Sinusitis: Putting It All Together

Here is a summary of the important facts and information related to sinusitis:

  • Sinusitis is a common condition, usually easily treated, in which swelling blocks the opening of the sinuses through which mucus drains into the nose.
  • When mucus drainage is blocked, the result can be a feeling of pressure and pain, often accompanied by other symptoms such as fever and postnasal drip.
  • Sinusitis affects all age groups, but smokers and people with allergies or asthma are most likely to develop it.
  • Often starting as a cold, acute sinusitis typically lasts no more than 30 days and can be quite painful. Chronic sinusitis, on the other hand, can last much longer, but is usually more annoying than painful.
  • Sinusitis symptoms often mimic cold symptoms. If there is a fever, yellow or green nasal discharge, or if cold symptoms do not subside within 10 days, an infection is most likely present, and a doctor should be consulted immediately.

-- Dataset excerpts --
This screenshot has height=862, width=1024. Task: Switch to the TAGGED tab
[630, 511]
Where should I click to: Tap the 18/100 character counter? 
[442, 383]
==
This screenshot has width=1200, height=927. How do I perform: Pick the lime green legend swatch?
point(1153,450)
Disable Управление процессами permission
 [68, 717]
==
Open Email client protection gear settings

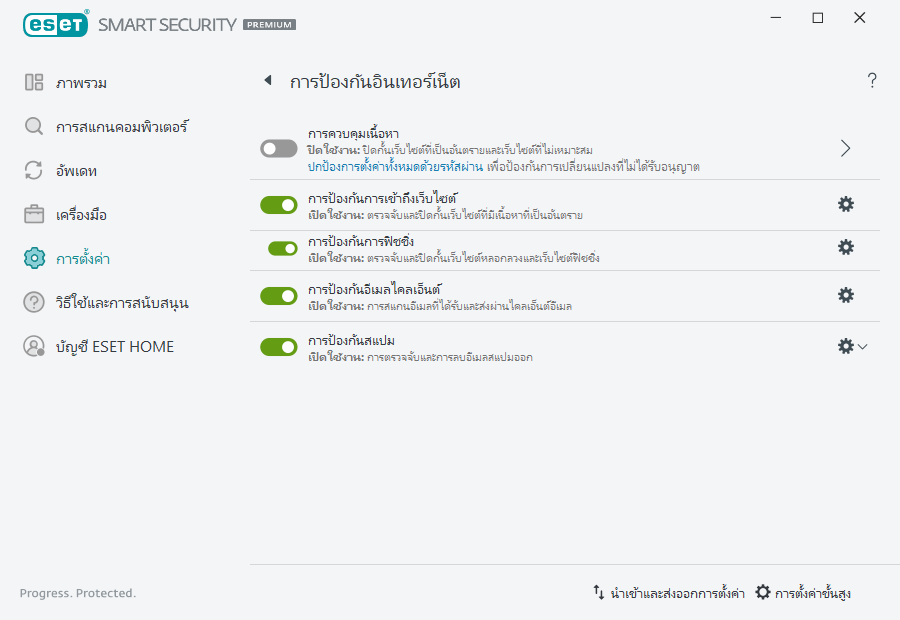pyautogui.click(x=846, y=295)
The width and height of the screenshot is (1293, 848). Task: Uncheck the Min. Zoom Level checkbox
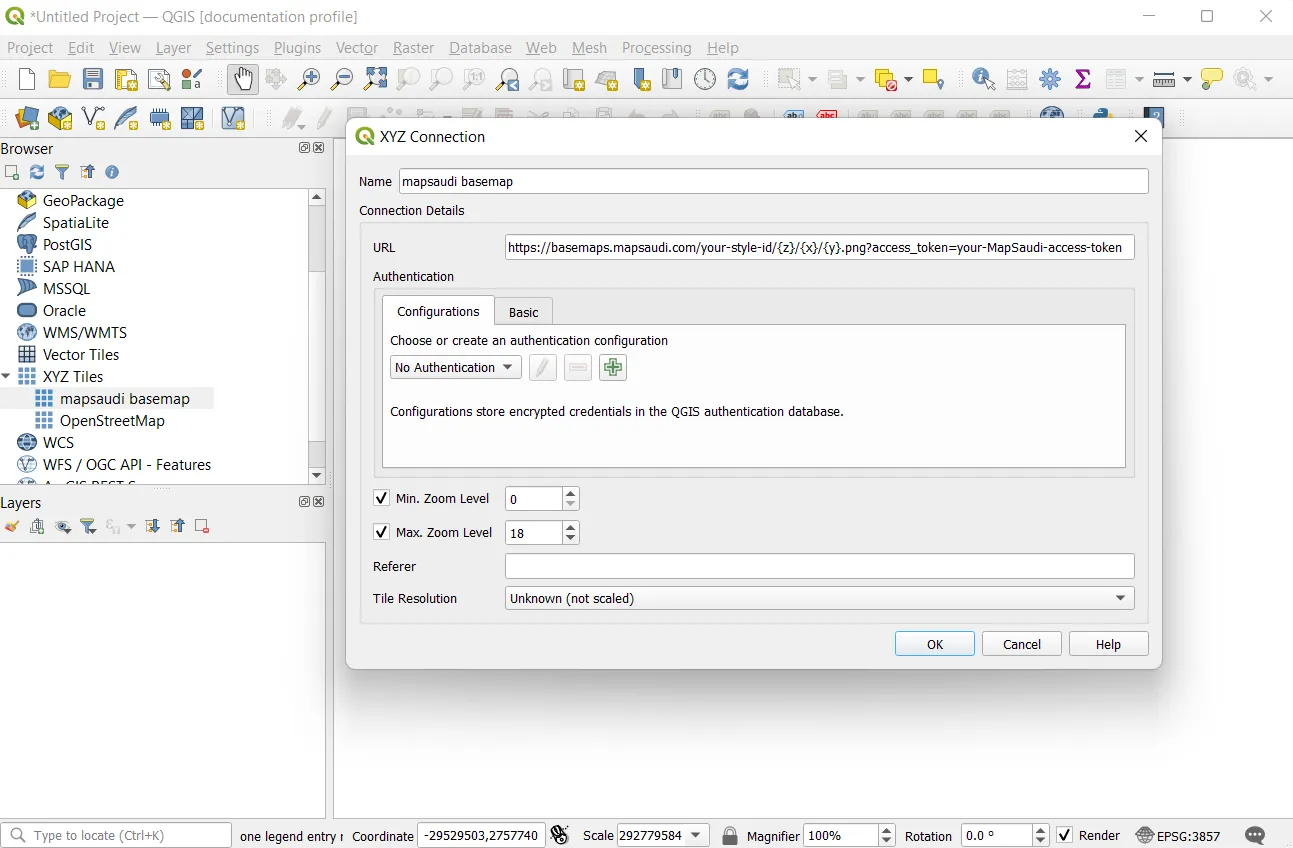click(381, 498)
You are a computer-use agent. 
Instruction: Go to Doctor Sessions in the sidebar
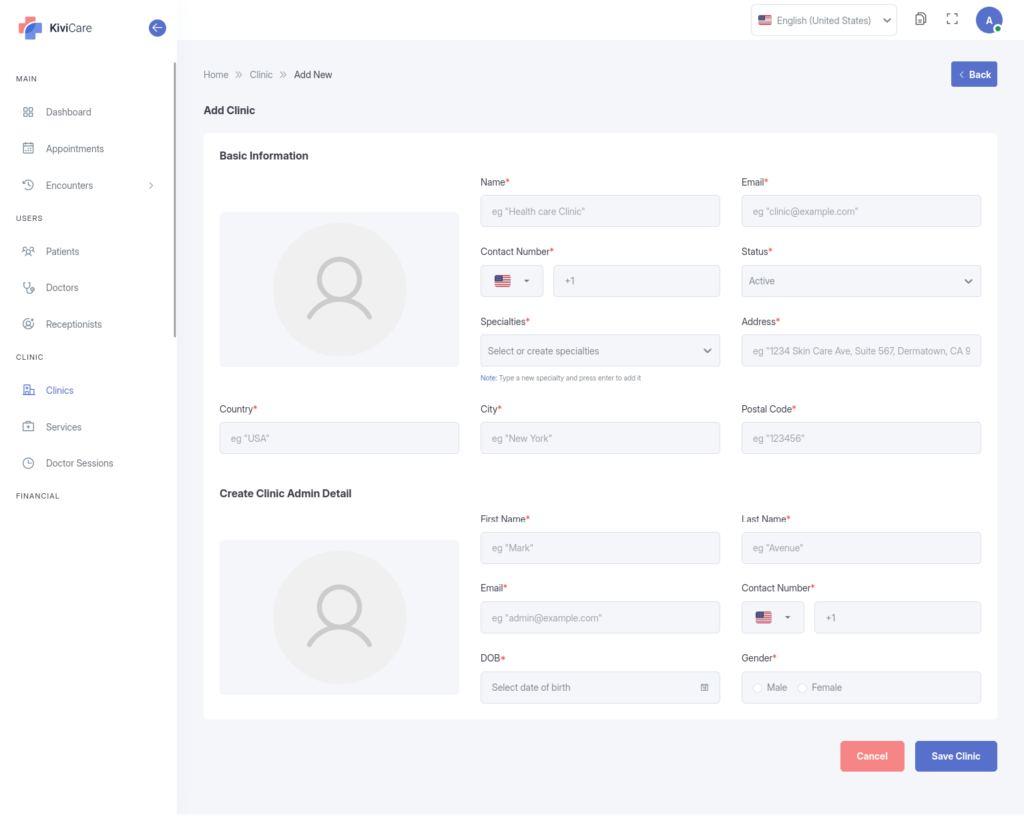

-- Tasks --
- A) Rewrite the part of the sinusitis summary that opens with the words "Sinusitis: Putting It" and closes with "into the nose.", replacing "mucus" with "fluid".
- B) Answer these questions from the sinusitis summary:
(i) Which people are most likely to develop sinusitis?
(ii) How long does acute sinusitis typically last?
(iii) After how many days without improvement do cold symptoms suggest an infection?
- C) Continue the sinusitis summary after its last bullet point.
The rows have no connection to the sinusitis summary.

-- Per-task outputs --
- A)
Sinusitis: Putting It All Together

Here is a summary of the important facts and information related to sinusitis:

  • Sinusitis is a common condition, usually easily treated, in which swelling blocks the opening of the sinuses through which fluid drains into the nose.

- B)
(i) Smokers and people with allergies or asthma.
(ii) No more than 30 days.
(iii) 10 days.

- C)
  • A doctor will diagnose sinusitis by taking a detailed medical history, discussing symptoms, and tapping or massaging sinus areas of the face. The doctor also may order breathing capacity tests or use an endoscope to see inside the sinuses.
  • Treatments for sinusitis include antibiotics, antihistamines, decongestant nasal sprays, steroid nasal sprays, saline nasal sprays or douches, cromolyn sodium nasal spray, allergy shots, and surgery.
  • A doctor will not recommend surgery unless symptoms have been chronic or frequent over a period of time without responding to medication, or are especially severe.
  • Decongestant nasal sprays and antihistamines should be taken for no more than a few days.
  • Steps should be taken to prevent recurrences of sinusitis so that it does not become chronic, which can cause damage to nasal tissue.